Figure 2 illustrates a stereo audio layout for a five-party conference; 



Figure 3 illustrates a stereo audio layout for a seven-party conference; 



Figure 4 illustrates a stereo audio layout having two sub-conferences communicating 



through a common spokesperson; 

Figure 5 illustrates a stereo audio layout for a seven-party conference where one 
conference has available an input from a "right-hand man"; 

Figure 6 illustrates a stereo audio layout used in conjunction with a "virtual world"; 

Figure 7 provides a table which illustrates information flows for providing a visual 
representation of a conference; 

Figure 8 illustrates one possible visual representation of a conference; 

Figure 9 is a representation of the computer hardware used for providing a visual 
representation of a conference; and 

Figure 10 is a representation of the computer hardware used for providing a stereo audio 
representation from a PC in addition to the visual representation of a conference. 

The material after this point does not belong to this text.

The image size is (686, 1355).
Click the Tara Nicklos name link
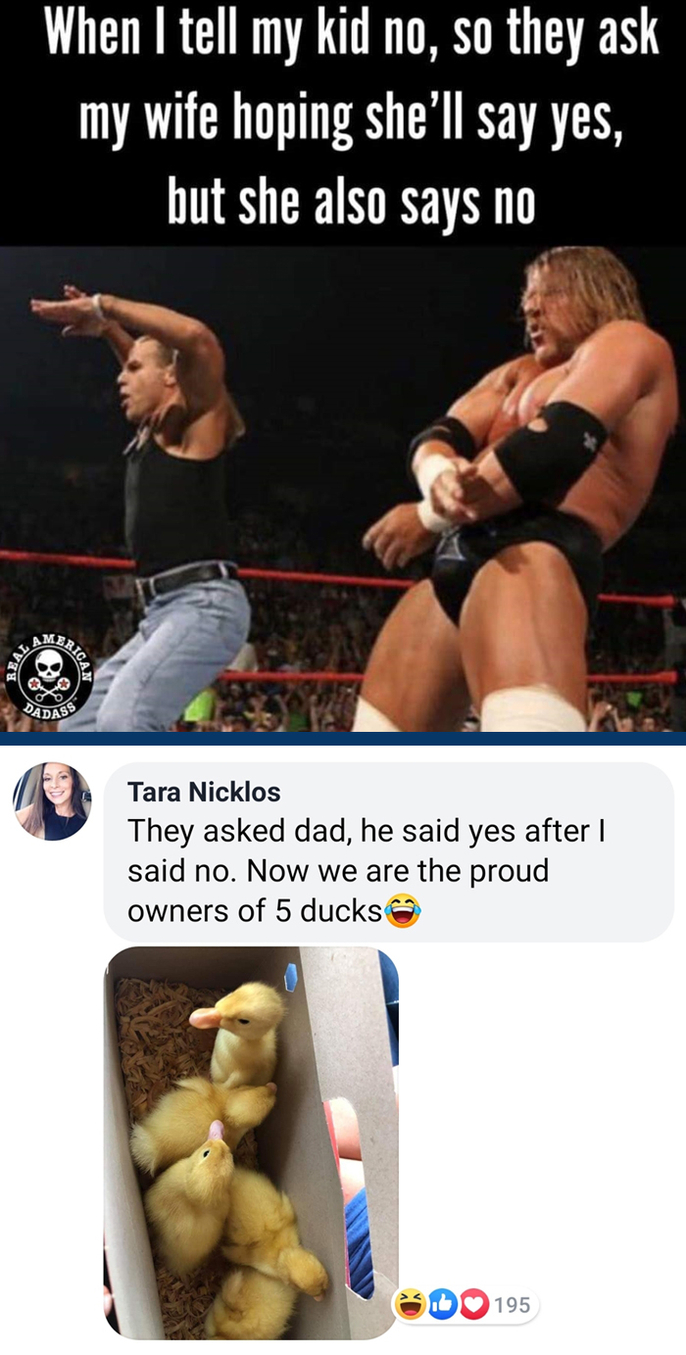tap(204, 792)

A conference bridge is described to provide stereo signals to each conference participant. 
The left and right signals to each participant are constructed from the transmit paths of each of 
the other conference members and are processed to give spatial information providing a stereo 
image. Delivery of these stereo signals to participants would use existing communication 
capabilities, e.g. a pair of Integrated Services Digital Network (ISDN) B channels. Users with 
legacy equipment which is incompatible with the provision of the stereo capability could 
participate in such a bridge using existing conference techniques.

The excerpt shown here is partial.